New Delhi, Sep 29 (Inditop.com) It was merely a question of time before the government decided to stop all prosecution against Italian businessman Ottavio Quattrocchi for his alleged involvement in the Bofors gun payoff case of the 1980s, especially after the CBI decided in April to strike off his name from its list of wanted persons.

“It’s taken longer than usual but this was the inevitable step,” said a senior Central Bureau of Investigation (CBI) official who wished he not be named.

Solicitor General Gopal Subramaniam Tuesday made a statement before a Supreme Court bench of Chief Justice K.G. Balakrishnan that the government had decided to stop all prosecution against Quattrocchi.

The 12-year Interpol Red Corner notice against Quattrocchi was taken off from the wanted section of the agency’s website reportedly on the legal advice of Attorney General Milon Banerjee last year.

According to Banerjee, the CBI did not have any basis to keep Quattrocchi’s name listed in the Interpol Red Corner notice, especially after it lost the case for his extradition from Argentina in February 2007.

The case against Quattrocchi, known to be close to late Rajiv Gandhi, who was prime minister in 1987 when the defence purchase bribery scandal broke out, and his wife Sonia Gandhi who is now Congress president, has taken tortuous twists and turns after he was named in a CBI charge sheet as the conduit for the Bofors bribe in 1999.

He was accused by the CBI of receiving millions of dollars in commissions for helping to fix the $1.4 billion gun deal in the mid-1980s.

Till date he has managed to evade interrogation.

The nearest the CBI came to catch him was in February 2007 when Quattrocchi was detained in Argentina on the basis of the Interpol warrant.

But the CBI took time in translating documents that were to be presented in the designated court there and also put up an allegedly half-hearted effort towards his extradition. It finally lost the case for his extradition four months later.

Prime Minister Manmohan Singh himself has said that the case had proved an “embarrassment” for the government.

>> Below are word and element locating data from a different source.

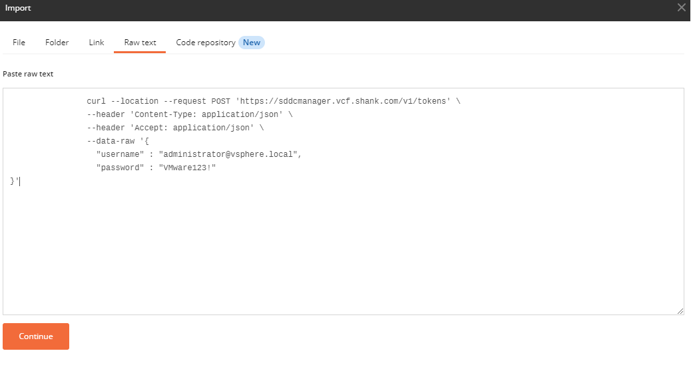Click the Raw text tab
The height and width of the screenshot is (375, 691).
tap(140, 43)
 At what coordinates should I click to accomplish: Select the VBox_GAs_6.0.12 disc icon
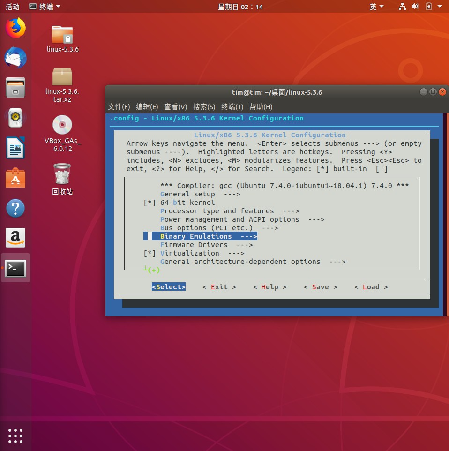pos(62,125)
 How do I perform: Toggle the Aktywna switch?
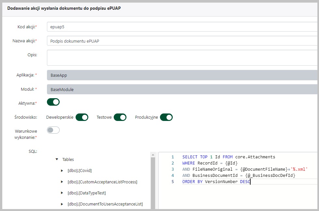click(53, 102)
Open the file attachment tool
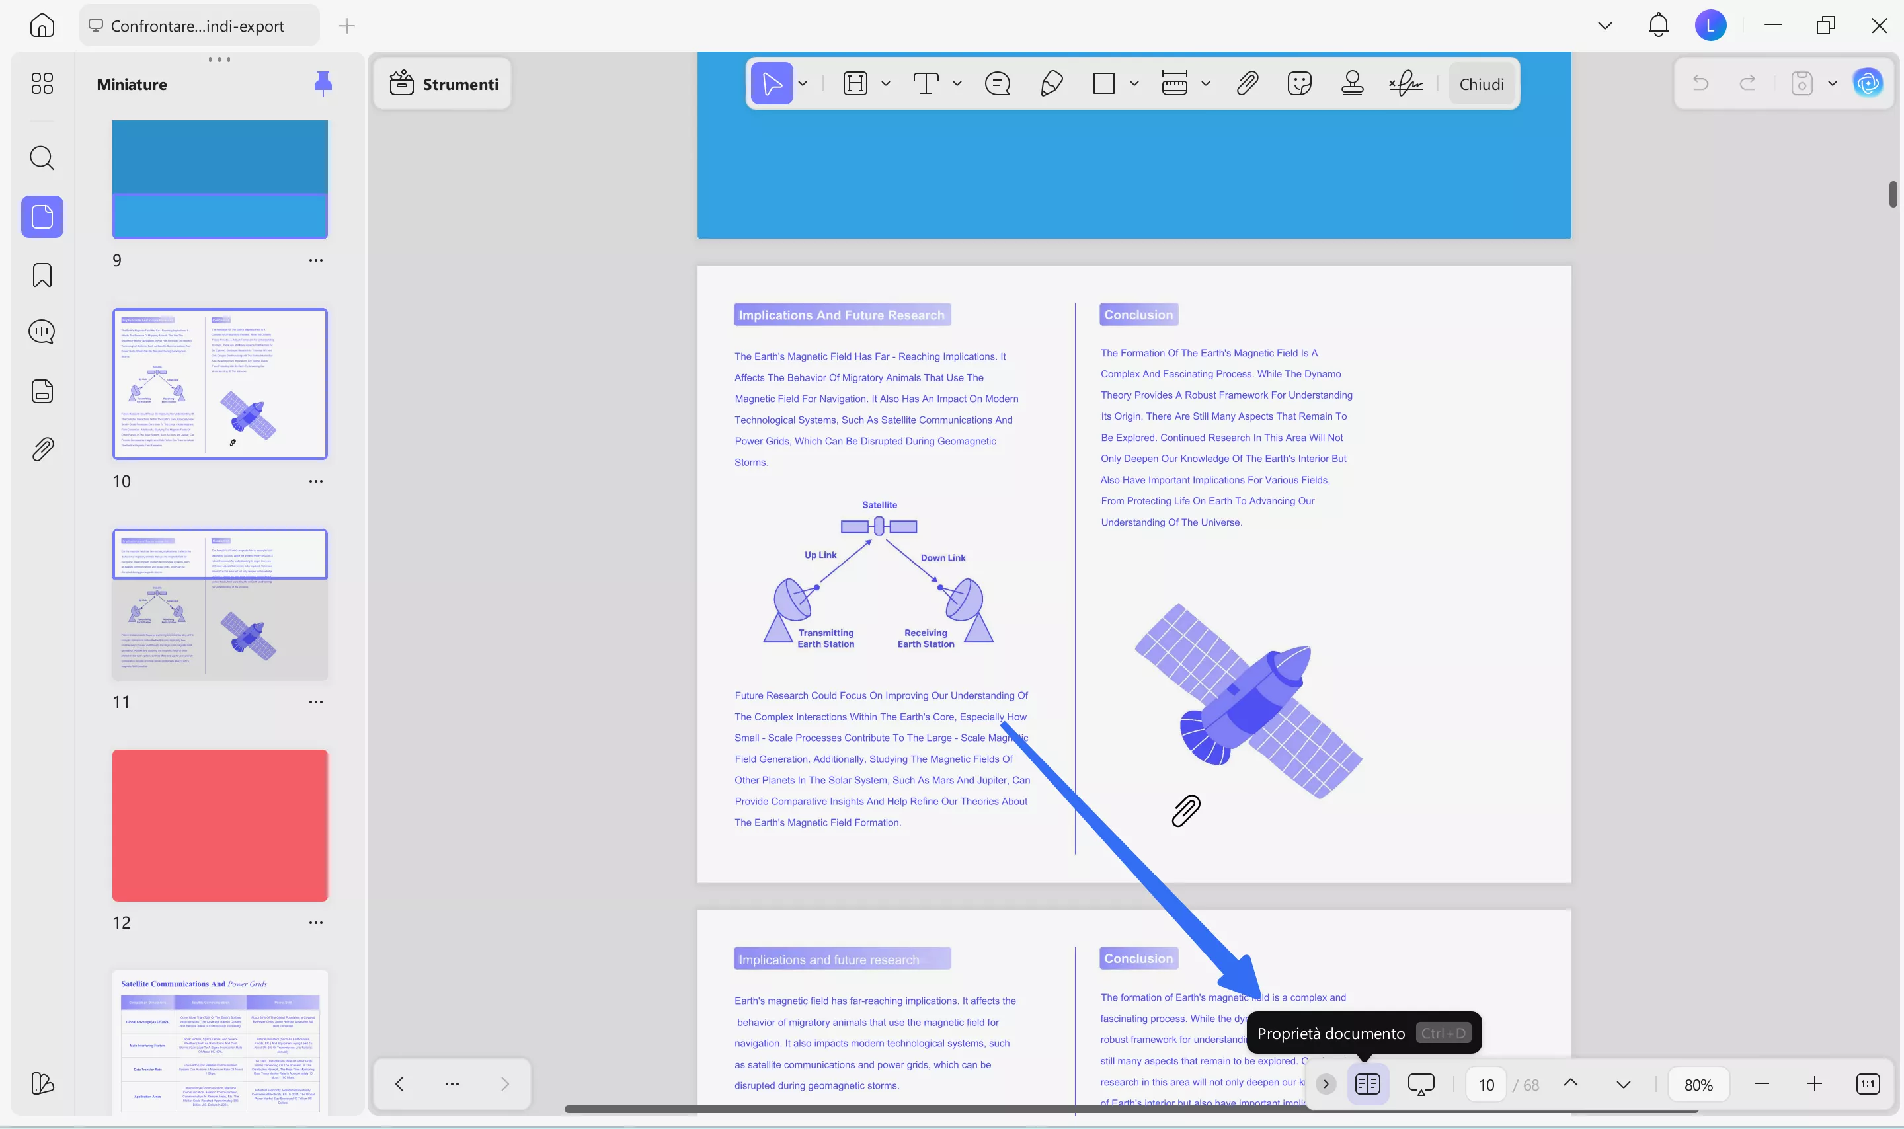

“The Quattrocchi case is an embarrassment for the government of India. We have tried to extradite him from Malaysia. We have tried to extradite him from Argentina. We have failed. The court says we do not have a strong case,” Manmohan Singh had said in the run-up to the April-May general elections.

Speaking for the first time on Quattrocchi, he said the case did not show the Indian legal system in good light.

“It’s not a good reflection on the Indian legal system that we harass people while the world says we have no case. The Interpol had asked the government of India why do you want to treat him under the Red Corner notice.”